Copy out every one of the entries below, character for character.

Entries on locating words and elements:

>> Start

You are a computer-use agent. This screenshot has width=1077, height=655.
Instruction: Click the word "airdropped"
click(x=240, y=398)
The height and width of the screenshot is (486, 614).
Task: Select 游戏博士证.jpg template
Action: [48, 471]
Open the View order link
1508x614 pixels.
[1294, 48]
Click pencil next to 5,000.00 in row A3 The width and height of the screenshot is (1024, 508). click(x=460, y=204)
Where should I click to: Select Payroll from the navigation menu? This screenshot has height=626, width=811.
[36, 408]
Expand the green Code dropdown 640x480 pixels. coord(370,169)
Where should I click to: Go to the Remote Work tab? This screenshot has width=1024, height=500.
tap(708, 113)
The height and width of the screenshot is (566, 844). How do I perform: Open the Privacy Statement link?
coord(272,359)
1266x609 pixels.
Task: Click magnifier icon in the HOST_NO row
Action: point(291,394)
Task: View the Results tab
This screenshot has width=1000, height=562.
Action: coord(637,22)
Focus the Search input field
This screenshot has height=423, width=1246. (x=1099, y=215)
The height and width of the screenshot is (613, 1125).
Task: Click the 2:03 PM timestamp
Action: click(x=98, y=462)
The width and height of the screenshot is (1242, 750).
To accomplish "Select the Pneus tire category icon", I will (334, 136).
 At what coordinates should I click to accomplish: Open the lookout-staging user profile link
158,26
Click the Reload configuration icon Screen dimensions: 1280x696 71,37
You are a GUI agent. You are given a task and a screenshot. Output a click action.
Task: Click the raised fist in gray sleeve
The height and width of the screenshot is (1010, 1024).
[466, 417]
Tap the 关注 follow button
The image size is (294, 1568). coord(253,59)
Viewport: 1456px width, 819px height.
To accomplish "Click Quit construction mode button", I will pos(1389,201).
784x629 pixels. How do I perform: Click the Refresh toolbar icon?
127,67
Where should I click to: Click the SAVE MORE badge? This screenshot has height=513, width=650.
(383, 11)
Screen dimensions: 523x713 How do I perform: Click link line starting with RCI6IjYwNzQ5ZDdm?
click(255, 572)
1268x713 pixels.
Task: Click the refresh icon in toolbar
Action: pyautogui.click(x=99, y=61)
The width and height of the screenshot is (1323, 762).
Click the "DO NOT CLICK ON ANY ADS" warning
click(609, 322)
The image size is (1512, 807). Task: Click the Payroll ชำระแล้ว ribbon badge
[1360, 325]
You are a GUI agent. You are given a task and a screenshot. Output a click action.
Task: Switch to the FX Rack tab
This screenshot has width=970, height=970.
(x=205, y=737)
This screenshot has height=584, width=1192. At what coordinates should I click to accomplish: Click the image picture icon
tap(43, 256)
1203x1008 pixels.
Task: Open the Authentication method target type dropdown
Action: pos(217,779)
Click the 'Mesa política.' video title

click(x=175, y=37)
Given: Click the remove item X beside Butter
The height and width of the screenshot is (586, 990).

>> End

● **SOLVED PROBLEM**:
You are a computer-use agent. This screenshot has width=1077, height=655.
Instruction: Click the word "airdropped"
click(x=240, y=398)
The height and width of the screenshot is (486, 614).
Task: Select 游戏博士证.jpg template
Action: [48, 471]
Open the View order link
1508x614 pixels.
[1294, 48]
Click pencil next to 5,000.00 in row A3 The width and height of the screenshot is (1024, 508). click(x=460, y=204)
Where should I click to: Select Payroll from the navigation menu? This screenshot has height=626, width=811.
[36, 408]
Expand the green Code dropdown 640x480 pixels. coord(370,169)
Where should I click to: Go to the Remote Work tab? This screenshot has width=1024, height=500.
tap(708, 113)
The height and width of the screenshot is (566, 844). How do I perform: Open the Privacy Statement link?
coord(272,359)
1266x609 pixels.
Task: Click magnifier icon in the HOST_NO row
Action: point(291,394)
Task: View the Results tab
This screenshot has width=1000, height=562.
Action: coord(637,22)
Focus the Search input field
This screenshot has height=423, width=1246. (x=1099, y=215)
The height and width of the screenshot is (613, 1125).
Task: Click the 2:03 PM timestamp
Action: click(x=98, y=462)
The width and height of the screenshot is (1242, 750).
To accomplish "Select the Pneus tire category icon", I will (334, 136).
 At what coordinates should I click to accomplish: Open the lookout-staging user profile link
158,26
Click the Reload configuration icon Screen dimensions: 1280x696 71,37
You are a GUI agent. You are given a task and a screenshot. Output a click action.
Task: Click the raised fist in gray sleeve
The height and width of the screenshot is (1010, 1024).
[466, 417]
Tap the 关注 follow button
The image size is (294, 1568). coord(253,59)
Viewport: 1456px width, 819px height.
To accomplish "Click Quit construction mode button", I will pos(1389,201).
784x629 pixels. How do I perform: Click the Refresh toolbar icon?
127,67
Where should I click to: Click the SAVE MORE badge? This screenshot has height=513, width=650.
(383, 11)
Screen dimensions: 523x713 How do I perform: Click link line starting with RCI6IjYwNzQ5ZDdm?
click(255, 572)
1268x713 pixels.
Task: Click the refresh icon in toolbar
Action: pyautogui.click(x=99, y=61)
The width and height of the screenshot is (1323, 762).
Click the "DO NOT CLICK ON ANY ADS" warning
click(609, 322)
The image size is (1512, 807). Task: Click the Payroll ชำระแล้ว ribbon badge
[1360, 325]
You are a GUI agent. You are given a task and a screenshot. Output a click action.
Task: Switch to the FX Rack tab
This screenshot has width=970, height=970.
(x=205, y=737)
This screenshot has height=584, width=1192. At what coordinates should I click to accomplish: Click the image picture icon
tap(43, 256)
1203x1008 pixels.
Task: Open the Authentication method target type dropdown
Action: pos(217,779)
Click the 'Mesa política.' video title

click(x=175, y=37)
Given: Click the remove item X beside Butter
The height and width of the screenshot is (586, 990).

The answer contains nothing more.